I decided to do my 3 yos gifts this morning (and yes, I'm one of those 'early/year round' shopper types). I thought we were all set, then got a little panicky looking at her pile of gifts....14 gifts, not counting stocking stuffers or 3 gifts for both kids, jointly. Between sales, yard sales and our town's free shop I spent under $100.

So there I was, feeling all 'less than' and neglectful and like a generally bad parent that I might give my child 'only' 14 gifts, none of them big or over $25 ,+3 joint gifts -then I realized- she's 3!!!! She doesn't care what I spent or didn't or how many gifts there are exactly! I got both the LaLaloopsy doll and t-cup piggies she's been asking for, she'll be thrilled.

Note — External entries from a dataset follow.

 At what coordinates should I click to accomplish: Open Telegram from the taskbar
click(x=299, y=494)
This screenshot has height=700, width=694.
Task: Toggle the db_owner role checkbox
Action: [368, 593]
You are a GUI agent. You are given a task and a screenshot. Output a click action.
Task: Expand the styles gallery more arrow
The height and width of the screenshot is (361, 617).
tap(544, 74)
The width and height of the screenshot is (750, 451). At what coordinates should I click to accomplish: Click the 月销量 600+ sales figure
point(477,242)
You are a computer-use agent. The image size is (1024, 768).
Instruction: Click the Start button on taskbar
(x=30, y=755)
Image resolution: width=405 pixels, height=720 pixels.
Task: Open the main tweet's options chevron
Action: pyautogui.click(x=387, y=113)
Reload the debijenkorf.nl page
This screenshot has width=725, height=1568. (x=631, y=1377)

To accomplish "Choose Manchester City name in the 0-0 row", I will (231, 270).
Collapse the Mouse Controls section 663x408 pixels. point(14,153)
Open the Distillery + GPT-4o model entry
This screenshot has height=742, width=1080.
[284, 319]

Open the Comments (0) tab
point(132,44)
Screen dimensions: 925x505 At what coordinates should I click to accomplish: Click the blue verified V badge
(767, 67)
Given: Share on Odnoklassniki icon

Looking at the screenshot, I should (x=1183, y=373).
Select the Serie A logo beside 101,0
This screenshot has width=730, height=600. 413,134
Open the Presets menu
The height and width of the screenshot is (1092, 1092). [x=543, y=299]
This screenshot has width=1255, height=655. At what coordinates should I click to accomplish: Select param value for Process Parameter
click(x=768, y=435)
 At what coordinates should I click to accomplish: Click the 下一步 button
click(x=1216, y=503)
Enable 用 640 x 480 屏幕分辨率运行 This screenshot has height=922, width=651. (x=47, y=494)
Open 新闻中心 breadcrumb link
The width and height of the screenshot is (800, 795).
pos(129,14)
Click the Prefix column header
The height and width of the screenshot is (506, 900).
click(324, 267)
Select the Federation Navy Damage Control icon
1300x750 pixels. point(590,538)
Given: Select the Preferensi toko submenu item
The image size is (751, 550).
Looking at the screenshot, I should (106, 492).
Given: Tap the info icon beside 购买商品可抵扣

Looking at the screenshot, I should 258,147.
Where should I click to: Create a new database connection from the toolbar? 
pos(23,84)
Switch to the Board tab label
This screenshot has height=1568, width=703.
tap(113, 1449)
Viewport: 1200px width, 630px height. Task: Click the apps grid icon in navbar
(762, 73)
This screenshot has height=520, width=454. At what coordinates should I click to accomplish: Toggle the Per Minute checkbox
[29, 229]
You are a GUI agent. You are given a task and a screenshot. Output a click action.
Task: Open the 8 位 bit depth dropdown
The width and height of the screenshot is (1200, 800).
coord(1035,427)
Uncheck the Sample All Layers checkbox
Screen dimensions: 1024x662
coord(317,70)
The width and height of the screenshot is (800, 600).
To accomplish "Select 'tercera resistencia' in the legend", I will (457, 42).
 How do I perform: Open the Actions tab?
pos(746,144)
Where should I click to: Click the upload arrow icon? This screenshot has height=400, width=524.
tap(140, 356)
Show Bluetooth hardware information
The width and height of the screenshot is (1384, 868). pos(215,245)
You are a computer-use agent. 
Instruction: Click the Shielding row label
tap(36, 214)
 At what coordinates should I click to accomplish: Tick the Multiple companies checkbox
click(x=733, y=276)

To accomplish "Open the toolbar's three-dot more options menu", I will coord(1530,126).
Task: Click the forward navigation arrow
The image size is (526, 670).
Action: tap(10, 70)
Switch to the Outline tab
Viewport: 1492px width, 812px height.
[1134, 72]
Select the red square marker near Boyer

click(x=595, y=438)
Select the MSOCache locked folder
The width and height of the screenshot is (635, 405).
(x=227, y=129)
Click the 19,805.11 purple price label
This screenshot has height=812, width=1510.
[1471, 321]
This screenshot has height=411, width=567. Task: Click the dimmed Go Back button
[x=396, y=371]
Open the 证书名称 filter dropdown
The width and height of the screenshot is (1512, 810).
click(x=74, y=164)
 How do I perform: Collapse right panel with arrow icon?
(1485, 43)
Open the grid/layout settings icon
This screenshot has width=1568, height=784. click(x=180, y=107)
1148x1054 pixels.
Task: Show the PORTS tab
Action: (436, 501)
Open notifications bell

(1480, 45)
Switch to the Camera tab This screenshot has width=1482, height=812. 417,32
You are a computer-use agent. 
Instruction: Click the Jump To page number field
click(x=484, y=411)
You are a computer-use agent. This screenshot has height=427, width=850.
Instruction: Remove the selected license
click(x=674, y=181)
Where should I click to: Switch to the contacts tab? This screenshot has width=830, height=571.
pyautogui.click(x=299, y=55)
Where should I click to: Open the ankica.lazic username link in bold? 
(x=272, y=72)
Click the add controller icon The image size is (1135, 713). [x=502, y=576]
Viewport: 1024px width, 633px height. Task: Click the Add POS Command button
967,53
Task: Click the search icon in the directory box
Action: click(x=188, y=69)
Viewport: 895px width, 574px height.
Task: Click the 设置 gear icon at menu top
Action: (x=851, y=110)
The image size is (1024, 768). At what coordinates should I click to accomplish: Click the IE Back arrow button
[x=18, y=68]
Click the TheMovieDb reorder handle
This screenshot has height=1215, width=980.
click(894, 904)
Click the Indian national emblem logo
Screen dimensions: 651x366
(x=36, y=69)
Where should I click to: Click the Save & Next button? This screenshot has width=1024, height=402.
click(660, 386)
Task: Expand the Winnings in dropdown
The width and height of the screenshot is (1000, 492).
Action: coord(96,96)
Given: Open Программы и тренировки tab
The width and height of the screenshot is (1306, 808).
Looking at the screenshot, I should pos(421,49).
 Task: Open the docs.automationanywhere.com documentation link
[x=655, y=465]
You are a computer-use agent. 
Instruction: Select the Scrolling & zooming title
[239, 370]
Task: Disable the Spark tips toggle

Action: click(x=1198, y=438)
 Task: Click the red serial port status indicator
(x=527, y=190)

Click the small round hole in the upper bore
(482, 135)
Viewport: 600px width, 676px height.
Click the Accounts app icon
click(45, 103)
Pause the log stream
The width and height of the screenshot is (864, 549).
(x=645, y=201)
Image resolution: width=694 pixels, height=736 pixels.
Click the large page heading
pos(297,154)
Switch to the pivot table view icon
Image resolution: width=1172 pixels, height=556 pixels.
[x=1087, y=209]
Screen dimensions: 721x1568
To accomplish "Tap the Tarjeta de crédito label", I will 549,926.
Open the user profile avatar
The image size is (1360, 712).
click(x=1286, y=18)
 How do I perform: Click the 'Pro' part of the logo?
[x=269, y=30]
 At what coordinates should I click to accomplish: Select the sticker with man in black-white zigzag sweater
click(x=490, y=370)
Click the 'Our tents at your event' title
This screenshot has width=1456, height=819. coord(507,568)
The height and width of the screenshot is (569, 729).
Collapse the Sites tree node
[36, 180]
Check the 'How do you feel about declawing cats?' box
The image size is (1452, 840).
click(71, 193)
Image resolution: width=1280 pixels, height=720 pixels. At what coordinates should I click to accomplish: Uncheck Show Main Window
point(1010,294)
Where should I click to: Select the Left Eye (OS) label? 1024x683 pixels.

She'll even be happy with pink snowman flannel sheets I'm sneaking in as a 'gift'. Part of my panick is feeling guilty I spent less than $100 on Xmasfor my child, when we could afford more....but why do I care, when she won't?! As long as I make sure her brother doesn't have signficantly more gifts (next week's project, I think I'm fine on that one), we should be all set.

Besides, if I 'over do' it now, won't it make xmas 10 years down the line harder? Panick switched to serenity when I realized, YES, it's plenty, she'll be happy, and no one is making me think it's not 'enough' but myself! Wishing a moderate, affordable season to all!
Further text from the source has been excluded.